In India, cyberspace is being looked after primarily by the National Technical Research Organization (NTRO) operating under R&AW. The Indian Computer Emergency Response Team (CERT) set up in 2004 under Department of IT is the nodal agency for responding to computer security incidents. In addition, the National Critical Information Infrastructure Centre (NCIIC) carved out CERT in 2013 is to protect assets in critical sectors like energy, banking, defence, telecom, transportation etc. The NSA is to oversee a public-private partnership to set up a cyber-security architecture. Logically, this would also be on the lines of the Counter Extremism Project (CEP), a non-governmental initiative, launched in 2014 with Israeli assistance to confront the growing threat from extremist ideology; seeking to refute social media messaging, and compile world's biggest database of extremist networks. Though a non-governmental organization, it works with governments exploiting the internet to, mobilize social media to counter extremist ideology by exposing the threat of extremists and mounting a global counter narrative. India needs similar public-private partnership to tackle this mammoth problem. It may be recalled that Zakir Naik would have continued to preach hatred without Bangladesh pointing out to us Naik's radical activities that came to light post the terrorist attack on a Dhaka café. Of late, India's young hackers have also come of age. They have reportedly been successfully accessing Pakistani governmental networks. As per one media report, even the network of the US Embassy in Islamabad was snooped into and an old US roadmap for South Asia was retrieved, albeit US naturally denied its existence. So, the basic capability is very much there, but what is needed is harnessing the youth talent, a well-thought out roadmap and most importantly it's implementation; often in India everyone knows what is to be done but where we lack is the execution part. Already, many institutions in India are running courses in hacking. We need to invest heavily in IT protection, least we become easy targets for adversaries, terrorists and criminals.

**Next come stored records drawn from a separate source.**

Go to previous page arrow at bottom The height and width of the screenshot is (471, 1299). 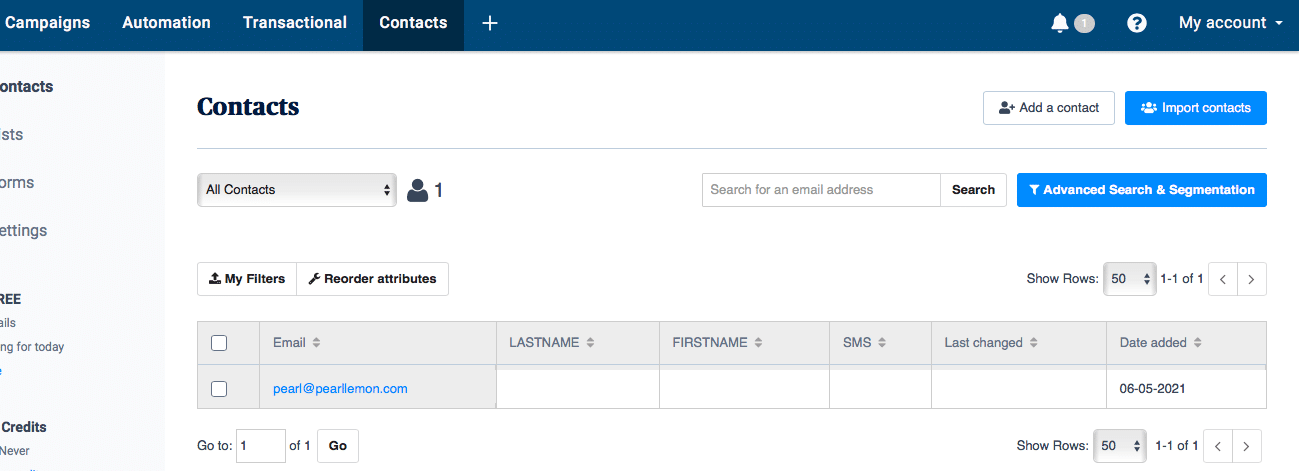(x=1217, y=446)
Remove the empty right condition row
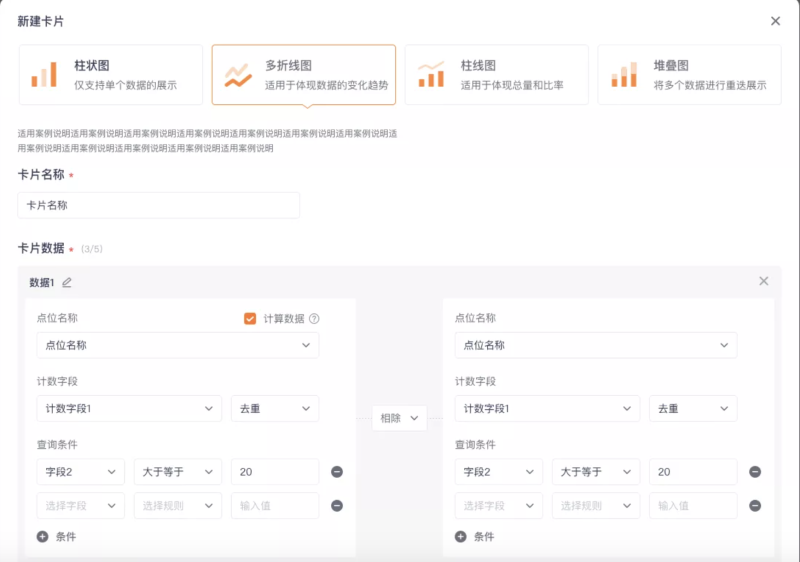The image size is (800, 562). (x=755, y=506)
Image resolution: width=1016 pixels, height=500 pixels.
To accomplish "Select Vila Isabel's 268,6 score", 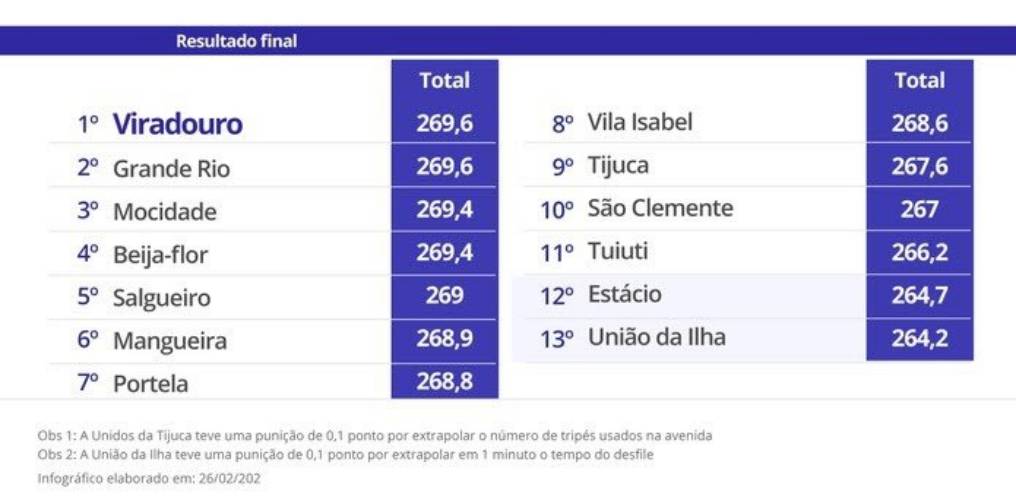I will click(x=919, y=124).

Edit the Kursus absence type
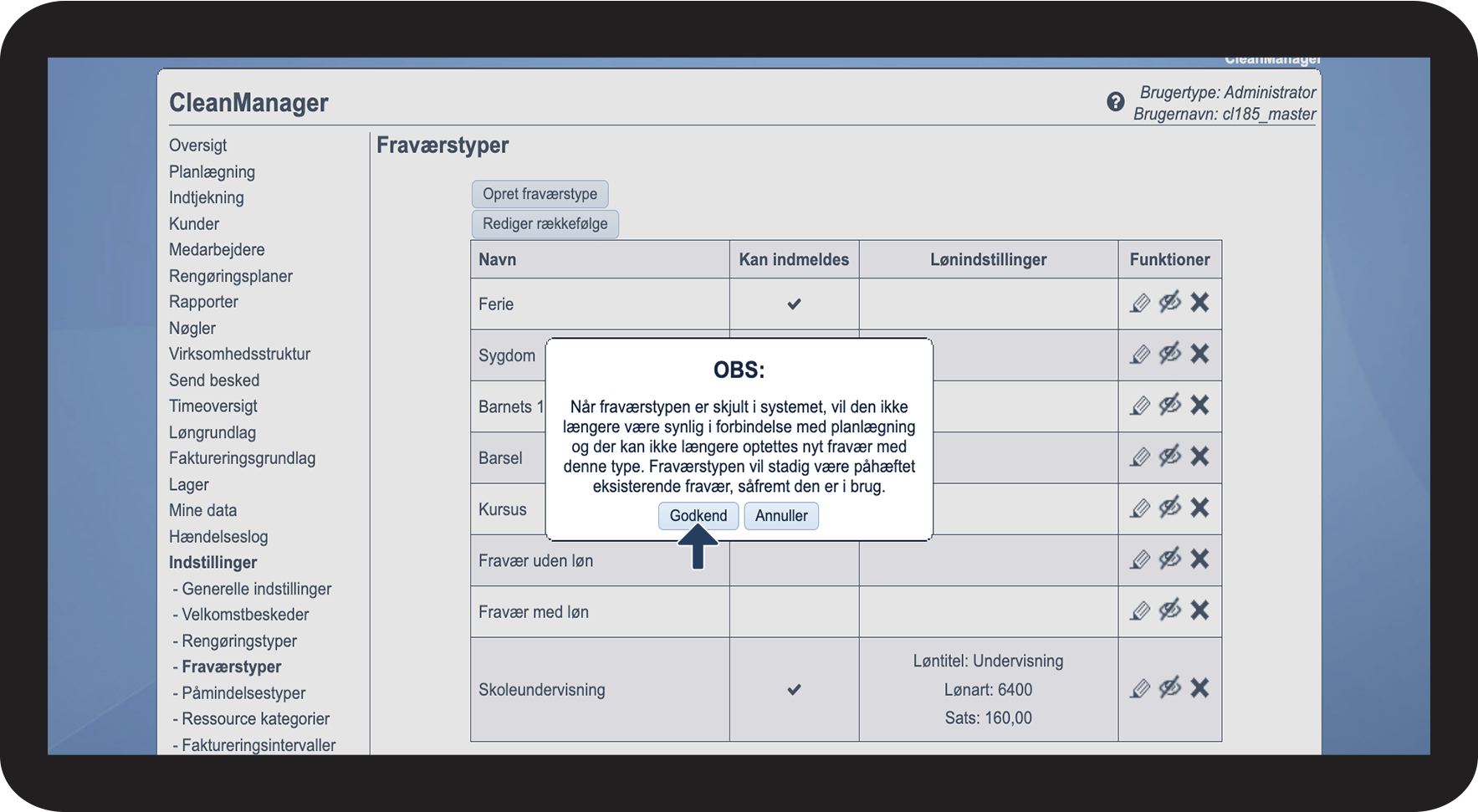pyautogui.click(x=1140, y=508)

In addition to the National Critical Information Infrastructure Centre (NCIIC), we could also establish the following:

  1. 'National Coordination Centre for Information Sharing and Analysis' – to define the meta data and data standards for information sharing between the NCIP, the intelligence agencies and the public and private sector industry. This may be a part of NSC/NTRO.
  2. 'National IT Product Security Test Centre (NIPSTC)' to operate and maintain a National Evaluation and Certification Scheme for IT Security.

But hacking and protection of own critical infrastructure and networks is not all cyber warfare is about. It must have the essential proactive element. It is for this reason that the cyber warfare programs of both the US and China are led by the US Military and the PLA. In fact the PLA has gone a step further and combined intelligence, technical reconnaissance, electronic warfare, cyber warfare and space warfare under the newly constituted Strategic Support Force of the PLA, which has tremendous operational advantage. In our case, not only is the military kept away from the cyber-warfare program, little progress has been made with respect of the Naresh Chandra Committee recommendation of 2012 for establishing a Cyber Command in the military.

We must have an offensive cyber warfare policy and undertake systematic capacity building against adversaries including:

  1. Stop them from accessing and using our critical information, systems and services;
  2. Stealthily extract information from their networks and computers including vulnerabilities, plans and programs of cyber attack / war, forethought and prior assessment being vital since it only takes 300 milliseconds for a keystroke to travel halfway around the world;
  3. Penetrate their networks undetected and stealthy insertion of dormant codes, to be activated at opportune time for thwarting cyber attack (s);
  4. Manipulate and doctor radio transmissions;
  5. Destroy their computer networks, if and when necessary;
  6. Manipulate their perceptions by speeding up ongoing research in mind control sciences.